# How to clear brush?



## Joe in MO (Jan 31, 2003)

I started clearing brush along our hillside last Fall. It was overgrown with brush, stickers, tree sapplings, etc. It looked real cluttered. The area was really looking good until this Spring, when the trees dropped their seedlings and with the rain, well...it looks like I haven't done a thing to it because it is overgrown.
Does anyone have any good ideas for clearing brush and tree sapplings and to prevent them from coming back? 
Thanks in advance,
Joe


----------



## comfortablynumb (Nov 18, 2003)

fire.


----------



## Oilpatch197 (Apr 18, 2004)

a "controlled burn"


----------



## Joe in MO (Jan 31, 2003)

Fire won't work because:
It will burn my trees that I want to save
The hill is rocky so the fire will not spread very quickly
The brush and tree sapplings will continue to grow back.
But thanks for the suggestions though


----------



## BCR (Jun 24, 2002)

It sounds like it was pretty wild and not maintained for a while.
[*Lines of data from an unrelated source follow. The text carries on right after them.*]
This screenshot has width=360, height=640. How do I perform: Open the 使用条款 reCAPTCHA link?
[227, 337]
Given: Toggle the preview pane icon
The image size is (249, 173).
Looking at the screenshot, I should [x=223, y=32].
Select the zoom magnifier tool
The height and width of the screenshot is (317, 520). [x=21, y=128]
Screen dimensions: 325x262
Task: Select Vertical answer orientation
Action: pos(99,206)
So go in there and clear it again and then mow it several times this spring/summer. Us a brushhog if it's that tough or, after cutting it all down, your mower/weedwhacker. 
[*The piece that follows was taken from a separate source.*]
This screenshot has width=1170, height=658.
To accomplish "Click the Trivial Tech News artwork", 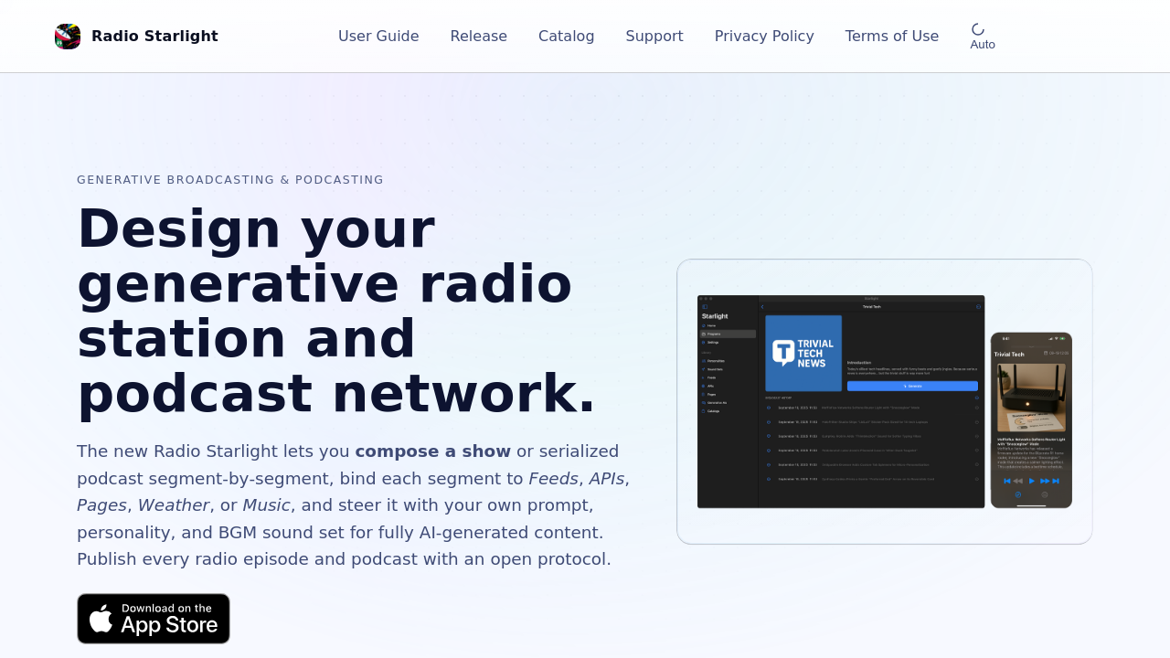I will click(804, 352).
But the wind is always gonna blow seed pods and even clearing will let some dormant seeds come to life. What is it you are trying to achieve? Manicured look or just a less prickly pleasant to walk through place or...?

Of course, someone is bound to suggest goats which I have no experience with.


----------



## Ken in Maine (May 10, 2002)

Goats!


----------



## Hip_Shot_Hanna (Apr 2, 2005)

I too would suggest goats - they like what you want to get rid of better than fine pasture! An additional help would be a couple of pigs as they will root up and thus reduce the growback problem. Of course, it will then have to be maintained, but you'd be surprised how much the goats and pigs can do for you - and reduce YOUR workload.


----------



## NWSneaky (Feb 22, 2005)

All of those are good ideas but also talk to your ag supplier for chemical sprays for regrowth and new sprouts. Forget the organic thing on this problem.


----------



## agmantoo (May 23, 2003)

Mix these 2 herbicides using 2 pints of Grazon P+D and 1 pint of Remedy rate per acre and spray no later than May. Two sprayings at one year intervals should wipe out the problem.


----------



## big rockpile (Feb 24, 2003)

If you Cut them or Burn them,four or five will come up in their place.Put Goats on there heavy for three years,cut the bigger stuff out of the way.
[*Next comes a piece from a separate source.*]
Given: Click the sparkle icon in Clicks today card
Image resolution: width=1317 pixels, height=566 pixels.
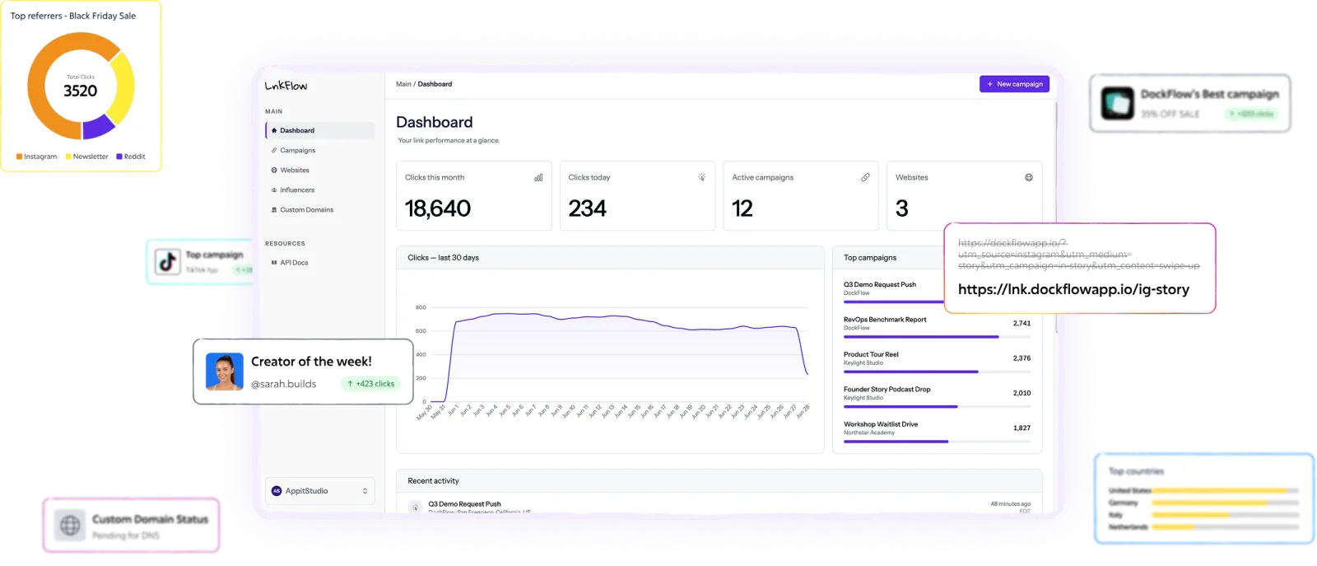Looking at the screenshot, I should [x=702, y=177].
If you put some Grass seed on it to help out all the better.But in three years the sprouts will be dead and not come back.

big rockpile


----------



## kate (Jul 4, 2002)

each time you cut one, put squirt of tordan on stump, it will not come back up. hard on the back, but def. worth it.......i have used it in mo on all the stuff and it works, only takes a little tiny bit............k.


----------



## comfortablynumb (Nov 18, 2003)

lowes sells a nifty poison its bright orange and it sticks to everything like glue...
i call it agent orange it really upsets the lowes people...

its thick enoguh to be a selective spray, so buy a few gal and spray it on what you want dead.

agent orange.... its a good thing.


----------



## caberjim (Feb 19, 2004)

The answer is simple and old - scythe with a brush blade. A heavy brush blade will take down saplings up to an inch thick or more. Repeat a couple times and it will stop growing back. Got mine here - http://www.scythesource.com/ - very good and knowledgable guy.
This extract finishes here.